Science for Citizens adds video

Exciting news for all you lookers—that is, you folks who like to consume your information visually. We’ve just opened up a new wing of our site that features citizen science-flavored video: the Video Gallery.

Please click on over and check out, among other video adventures, underwater footage of the camera-stealing manta ray, a visit with the Open Dinosaur guys, live views from a wildlife-packed Australian backyard, and a lecture about “your brain on love.”

Loyal visitors to Science for Citizens know that in the past, clicking on the Video Gallery tab led to the “Oops” message, a placeholder page that explained we hadn’t yet built out that portion of our young site. That was a little sad, wasn’t it?
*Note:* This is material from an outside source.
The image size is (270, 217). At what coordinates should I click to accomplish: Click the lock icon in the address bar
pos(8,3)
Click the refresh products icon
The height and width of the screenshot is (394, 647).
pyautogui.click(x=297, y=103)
No more. We are now ready for our close-ups—and our time-lapse sequences, and our interviews, and our animations, and our hidden-camera shots…

At the moment, the gallery includes a YouTube player featuring a short list of our team’s recent citizen science picks from that bottomless source of Web-based video. But enough about us, what about you? We’ll soon add another YouTube player to feature videos that you, the members of our online community, create and upload. When you submit your clips to YouTube, just be sure to add the tag “sci4cits.” We’ll spot it and put it on the Science for Citizens “From Our Community on YouTube” playlist.
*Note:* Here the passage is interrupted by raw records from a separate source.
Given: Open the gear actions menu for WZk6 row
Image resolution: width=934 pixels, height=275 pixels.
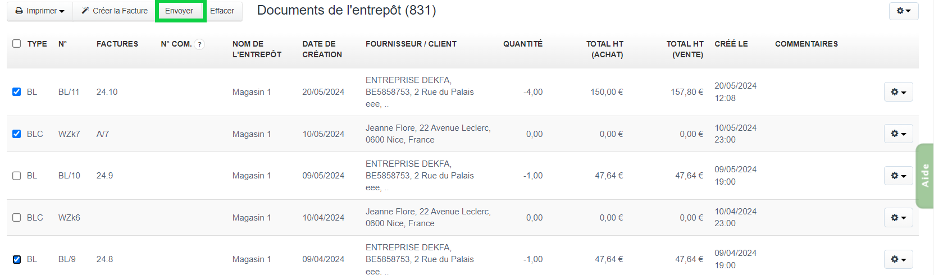Looking at the screenshot, I should (x=898, y=217).
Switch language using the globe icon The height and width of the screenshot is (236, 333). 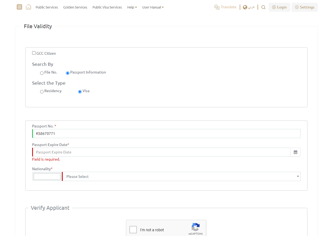(x=245, y=7)
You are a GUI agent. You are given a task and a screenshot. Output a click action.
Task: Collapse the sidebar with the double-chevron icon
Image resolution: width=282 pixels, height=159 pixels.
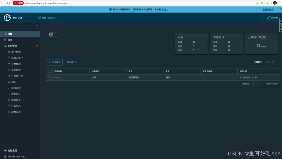(x=37, y=26)
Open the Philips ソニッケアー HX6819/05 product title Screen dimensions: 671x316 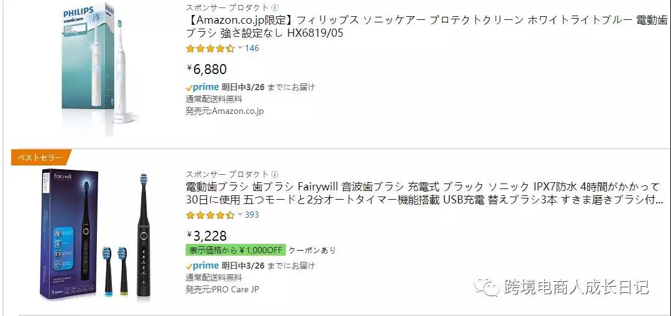click(x=426, y=27)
The gallery page will always have an ever-changing buffet of video taken from our favorite online channels. In addition to our YouTube picks, the gallery is now showing clips from the National Science Foundation, UStream, and Vimeo.

So, if you’ve got a video camera—these days it might very well be doubling as your phone—please point it at whatever corner of citizen science catches your eye and share your masterpiece by uploading your files to YouTube with that “sci4cits” tag.